** Given text follows **

At a town hall meeting with Nigerians in New York on Sunday evening, Vice President Yemi Osinbajo was asked about the security situation in Nigeria. He responded that although there were actual incidents, the stories of violence and insecurity have been wildly exaggerated. He blamed the social media for its propensity to galvanise e-troops who infuse relatively mild situations with enough hysterics to magnify it into a significant social problem.
According to Osinbajo, some of the most ‘dramatic’ stories of kidnapping are untrue and merely fuelled by politics. He added that they try to verify every report of an abduction story, and eventually they find that at the end of the day, “people just tell all sorts of stories.”
I was taken in by the way the Vice President treats ‘truth’ as an objective measure of the reality he addresses. He said they try to verify every report of a kidnapping and that people “just tell all sorts of stories.” These two points are connected, and both reveal that Osinbajo is using the wrong analytical instruments to measure the truth value of the stories. While I understand that the job of his office includes working with factual details of kidnappings, and it is necessary to weigh evidence in this type of situation, he should also understand that premising the notion of truth on the verifiable content of stories people tell is fallacious. Not all stories are true because they are factual; they are true because they epitomise ongoing social sensibilities and sentiments. They are not true because they happened but because they symbolise the truth of a society’s situation.
And what is the truth of Nigeria’s situation? Insecurity in all ramifications. It is exacerbated by insufficient government response, and a sinking feel of despondency and helplessness that is further galvanised by Aso Rock’s body language. From Zamfara, Borno, Osun, Ondo to Akwa Ibom states, there is an acute sense of insecurity plaguing Nigeria. Nobody is spared from the menace of herdsmen and other agents of deaths. People are not just telling all sorts of stories; all kinds of mishaps too are happening.
I agree with Osinbajo that some of the stories in circulation are embellished accounts. What I do not fully buy is the idea that the motive behind creating those stories is all political mischief nor do I agree that it is a problem of social media. Indeed, I have seen countless stories of kidnapping, abuse, and rape circulated on social media forms like WhatsApp that look too contrived to be true. You could instantly pick holes in them if you read them with even a little scrutiny. However, that does not mean these stories should be dismissed as creative imaginations of political opponents who want their government to look bad.
Osinbajo must know that people making up stories to narrativise their social conditions is nothing new. It is why historians and anthropologists study history and culture beyond what is written in official archives. They also look at myths, jokes, legends and rumours, even proverbs. Their contents might not be factual, but they are true because they resonate with people and give weight to their feelings about their society. Some of those who circulate these stories too are some of the most fanatic Buhari supporters that I know. It must mean something that they join in the propagation of these narratives.

** End of Given text **

Task to complete: Can you reproduce the passage of the commentary on Osinbajo's remarks, starting at "I agree with" and ending at "to look bad."?

** Supplied entries follows **

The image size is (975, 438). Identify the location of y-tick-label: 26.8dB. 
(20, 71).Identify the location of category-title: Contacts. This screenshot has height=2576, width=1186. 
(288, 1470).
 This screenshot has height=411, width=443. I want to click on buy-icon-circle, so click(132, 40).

** End of Supplied entries **

Solution to the exercise:
I agree with Osinbajo that some of the stories in circulation are embellished accounts. What I do not fully buy is the idea that the motive behind creating those stories is all political mischief nor do I agree that it is a problem of social media. Indeed, I have seen countless stories of kidnapping, abuse, and rape circulated on social media forms like WhatsApp that look too contrived to be true. You could instantly pick holes in them if you read them with even a little scrutiny. However, that does not mean these stories should be dismissed as creative imaginations of political opponents who want their government to look bad.